**Task instructions**
Report how many lines of the following entries include the string "cell"; respond with the number alone.

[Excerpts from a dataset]
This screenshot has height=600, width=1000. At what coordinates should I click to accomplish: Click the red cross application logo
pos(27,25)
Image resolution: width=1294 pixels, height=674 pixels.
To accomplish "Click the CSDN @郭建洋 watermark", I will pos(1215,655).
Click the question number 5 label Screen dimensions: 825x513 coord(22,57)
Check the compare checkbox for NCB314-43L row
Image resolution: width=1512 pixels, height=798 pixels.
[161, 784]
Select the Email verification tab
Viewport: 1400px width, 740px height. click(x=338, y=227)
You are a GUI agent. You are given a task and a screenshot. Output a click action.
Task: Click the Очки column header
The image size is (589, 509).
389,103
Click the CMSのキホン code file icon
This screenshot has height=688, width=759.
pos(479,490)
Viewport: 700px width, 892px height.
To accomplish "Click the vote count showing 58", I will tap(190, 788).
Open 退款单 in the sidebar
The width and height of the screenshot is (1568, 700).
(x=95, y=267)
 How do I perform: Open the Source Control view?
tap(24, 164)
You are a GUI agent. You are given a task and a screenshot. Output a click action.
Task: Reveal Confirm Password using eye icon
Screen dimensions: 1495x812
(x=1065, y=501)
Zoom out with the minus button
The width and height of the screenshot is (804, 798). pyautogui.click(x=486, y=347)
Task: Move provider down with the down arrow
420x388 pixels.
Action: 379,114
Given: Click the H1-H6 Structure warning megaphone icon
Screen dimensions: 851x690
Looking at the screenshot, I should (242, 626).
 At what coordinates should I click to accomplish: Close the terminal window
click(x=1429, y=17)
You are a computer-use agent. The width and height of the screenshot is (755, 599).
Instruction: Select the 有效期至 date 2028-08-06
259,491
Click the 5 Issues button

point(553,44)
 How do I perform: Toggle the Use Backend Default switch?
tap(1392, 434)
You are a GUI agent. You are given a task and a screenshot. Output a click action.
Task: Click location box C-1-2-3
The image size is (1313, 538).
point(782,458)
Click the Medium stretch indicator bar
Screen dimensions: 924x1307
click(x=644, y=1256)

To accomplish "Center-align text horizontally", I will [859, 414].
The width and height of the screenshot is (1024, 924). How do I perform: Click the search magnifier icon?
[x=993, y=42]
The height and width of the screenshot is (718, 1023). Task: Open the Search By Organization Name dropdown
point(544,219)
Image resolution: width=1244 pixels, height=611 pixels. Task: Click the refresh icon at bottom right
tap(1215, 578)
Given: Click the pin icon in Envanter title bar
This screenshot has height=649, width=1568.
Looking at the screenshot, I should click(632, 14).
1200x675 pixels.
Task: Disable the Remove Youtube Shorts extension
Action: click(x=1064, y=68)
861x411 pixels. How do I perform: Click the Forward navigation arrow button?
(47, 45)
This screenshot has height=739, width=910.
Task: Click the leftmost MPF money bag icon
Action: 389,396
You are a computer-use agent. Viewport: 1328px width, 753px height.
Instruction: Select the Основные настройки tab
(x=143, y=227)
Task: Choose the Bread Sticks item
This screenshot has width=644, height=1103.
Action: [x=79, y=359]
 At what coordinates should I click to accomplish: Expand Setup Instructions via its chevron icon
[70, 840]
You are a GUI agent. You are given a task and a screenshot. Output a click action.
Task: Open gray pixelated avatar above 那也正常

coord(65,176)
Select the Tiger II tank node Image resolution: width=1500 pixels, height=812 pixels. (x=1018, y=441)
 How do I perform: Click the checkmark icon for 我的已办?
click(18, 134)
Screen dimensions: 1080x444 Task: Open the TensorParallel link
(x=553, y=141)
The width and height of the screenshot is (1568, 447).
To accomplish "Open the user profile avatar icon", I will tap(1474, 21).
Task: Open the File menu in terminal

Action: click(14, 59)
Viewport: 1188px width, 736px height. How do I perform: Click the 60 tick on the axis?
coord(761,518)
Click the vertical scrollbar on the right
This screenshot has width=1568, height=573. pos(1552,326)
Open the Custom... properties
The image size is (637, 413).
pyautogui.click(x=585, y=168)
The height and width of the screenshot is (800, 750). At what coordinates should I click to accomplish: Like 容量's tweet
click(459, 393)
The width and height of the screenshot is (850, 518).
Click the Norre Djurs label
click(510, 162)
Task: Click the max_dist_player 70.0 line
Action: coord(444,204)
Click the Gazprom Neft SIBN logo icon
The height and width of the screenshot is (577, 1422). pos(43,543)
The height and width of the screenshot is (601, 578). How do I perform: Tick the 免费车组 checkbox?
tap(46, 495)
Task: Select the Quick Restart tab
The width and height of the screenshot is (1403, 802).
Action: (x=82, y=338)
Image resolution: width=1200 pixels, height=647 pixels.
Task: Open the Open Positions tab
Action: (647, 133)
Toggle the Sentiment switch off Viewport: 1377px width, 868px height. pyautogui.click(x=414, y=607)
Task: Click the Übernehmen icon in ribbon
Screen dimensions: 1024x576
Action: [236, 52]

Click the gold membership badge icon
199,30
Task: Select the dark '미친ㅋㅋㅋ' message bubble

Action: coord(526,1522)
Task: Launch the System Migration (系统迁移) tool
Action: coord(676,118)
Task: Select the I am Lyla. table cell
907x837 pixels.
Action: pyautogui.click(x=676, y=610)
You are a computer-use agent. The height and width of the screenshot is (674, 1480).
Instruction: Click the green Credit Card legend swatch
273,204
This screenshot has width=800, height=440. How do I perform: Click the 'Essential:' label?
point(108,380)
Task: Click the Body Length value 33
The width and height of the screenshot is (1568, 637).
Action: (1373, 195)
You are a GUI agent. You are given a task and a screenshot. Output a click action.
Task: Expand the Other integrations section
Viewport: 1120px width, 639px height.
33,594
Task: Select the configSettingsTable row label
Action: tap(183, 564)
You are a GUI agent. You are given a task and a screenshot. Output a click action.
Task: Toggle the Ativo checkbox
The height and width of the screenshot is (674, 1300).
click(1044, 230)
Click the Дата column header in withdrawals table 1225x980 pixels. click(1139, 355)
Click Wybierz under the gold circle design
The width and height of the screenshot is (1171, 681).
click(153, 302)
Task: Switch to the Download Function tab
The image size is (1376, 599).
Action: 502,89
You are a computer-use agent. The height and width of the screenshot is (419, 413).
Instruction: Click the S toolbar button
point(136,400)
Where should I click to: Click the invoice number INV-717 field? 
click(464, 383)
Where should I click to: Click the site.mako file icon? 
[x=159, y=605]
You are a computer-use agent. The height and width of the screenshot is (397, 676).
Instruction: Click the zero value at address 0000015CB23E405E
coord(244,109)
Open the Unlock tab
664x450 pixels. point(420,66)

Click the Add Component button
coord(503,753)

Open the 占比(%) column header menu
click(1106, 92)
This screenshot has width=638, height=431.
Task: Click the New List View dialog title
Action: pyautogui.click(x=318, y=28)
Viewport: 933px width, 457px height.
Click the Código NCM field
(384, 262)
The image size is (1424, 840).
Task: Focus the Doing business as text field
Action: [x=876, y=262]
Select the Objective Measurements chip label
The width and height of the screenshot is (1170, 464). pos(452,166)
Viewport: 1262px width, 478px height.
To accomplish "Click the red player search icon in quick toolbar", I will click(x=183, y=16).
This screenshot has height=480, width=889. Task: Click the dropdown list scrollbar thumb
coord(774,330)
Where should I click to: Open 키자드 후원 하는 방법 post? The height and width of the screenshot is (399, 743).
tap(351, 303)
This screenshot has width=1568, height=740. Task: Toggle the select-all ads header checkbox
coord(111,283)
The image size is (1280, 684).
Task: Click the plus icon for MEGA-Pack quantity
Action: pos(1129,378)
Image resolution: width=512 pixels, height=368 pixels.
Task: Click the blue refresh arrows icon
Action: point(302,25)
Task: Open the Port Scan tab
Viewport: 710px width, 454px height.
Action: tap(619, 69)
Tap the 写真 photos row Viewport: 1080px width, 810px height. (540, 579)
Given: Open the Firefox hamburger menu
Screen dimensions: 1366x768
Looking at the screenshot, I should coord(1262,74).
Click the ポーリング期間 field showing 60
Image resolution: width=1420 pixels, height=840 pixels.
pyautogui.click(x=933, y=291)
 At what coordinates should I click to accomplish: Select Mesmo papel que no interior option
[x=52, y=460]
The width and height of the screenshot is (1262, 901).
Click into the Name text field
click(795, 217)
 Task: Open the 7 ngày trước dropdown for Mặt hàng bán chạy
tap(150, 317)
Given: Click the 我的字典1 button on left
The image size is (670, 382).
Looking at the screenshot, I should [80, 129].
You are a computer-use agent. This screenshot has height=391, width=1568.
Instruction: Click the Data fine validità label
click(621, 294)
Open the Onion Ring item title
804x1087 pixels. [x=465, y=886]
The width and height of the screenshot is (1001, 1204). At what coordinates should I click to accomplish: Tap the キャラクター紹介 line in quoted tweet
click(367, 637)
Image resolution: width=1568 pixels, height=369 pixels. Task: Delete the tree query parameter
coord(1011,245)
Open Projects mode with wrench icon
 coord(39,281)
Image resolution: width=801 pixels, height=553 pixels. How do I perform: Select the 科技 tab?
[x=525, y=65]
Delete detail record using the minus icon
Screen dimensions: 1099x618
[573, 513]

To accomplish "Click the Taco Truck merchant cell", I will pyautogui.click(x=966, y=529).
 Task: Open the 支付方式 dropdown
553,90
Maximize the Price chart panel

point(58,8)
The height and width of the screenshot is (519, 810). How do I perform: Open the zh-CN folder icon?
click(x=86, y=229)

**Response to the task**
2